MEDIO AMBIENTE HUMANO

         La meta del crecimiento cuantitativo  indiscriminado e ilimitado queda cuestionada por la capacidad del medio ambiente natural, altamente interrelacionado, para absorber  el alto grado de interferencia que implica la superproducción material con la tecnología actual. Sin embargo,  en el marco general de reconsideración de los fines del crecimiento junto con el estilo y talante del uso y aprovechamiento de los recursos naturales, quisiera hacer hincapié, no tanto en la  necesidad y conveniencia de la mejora del medio ambiente  natural  (que con tanta razón se estudia y profundiza), como en la  necesidad de mejora del medio ambiente humano. De hecho los estudios sobre el medio ambiente no tienen otra finalidad que lograr  un entorno humano armónico.
         La influencia de estos factores humanos cualitativos sobre el bienestar individual y colectivo es cada vez más relevante si consideramos el continuo y creciente proceso de urbanización que se produce en todo el mundo. La característica fundamental de las grandes urbes es que prácticamente todo lo que se ve a nuestro alrededor es básicamente mineral organizado y por lo tanto el hombre sòlo se encuentra con la vida bajo la forma de sus semejantes. No es difícil entonces caer en el olvido de las condiciones ecológicas de la existencia humana.  Toda la lucha y competencia por la supervivencia o una mejor vida no se orienta hacia la lucha contra otras formas de vida o a dominar la naturaleza sino que hay una mayor tendencia a la competencia fría y distanciada entre  las personas.
          Con todas las matizaciones que la doctrina presenta, podríamos admitir que un crecimiento del PIB real probablemente se traducirá en una mayor abundancia de bienes y servicios públicos y privados, pero lo que no está nada claro es còmo afectará ese crecimiento a la mejora de los bienes relacionales. El reconocimiento, aunque sòlo sea intuitivo, de su posible deterioro permite incorporarlo como un nuevo coste social del crecimiento meramente estadístico. Además, debido a la fuerte influencia de la ortodoxia empírica, la dificultad en la valoración y cuantificación de tal degradación lleva a la minusvaloración de su importancia real y a la adopciòn de una cierta actitud pasiva ante su aparente inevitabilidad.
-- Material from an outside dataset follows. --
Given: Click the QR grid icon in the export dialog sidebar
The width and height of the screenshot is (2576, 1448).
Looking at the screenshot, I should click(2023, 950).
          Hay un muro, difícilmente franqueable, creado por la inercia de las costumbres humanas que, deslumbradas por el espejismo del “homo aeconomicus”, disfrutador a cada vez más corto plazo, continuamente se autoalimenta y regenera en su carrera cuasimecánica hacia un consumo material cada vez más efímero, variable e instantáneo. Conviene reaccionar ante esta cuestión tan importante.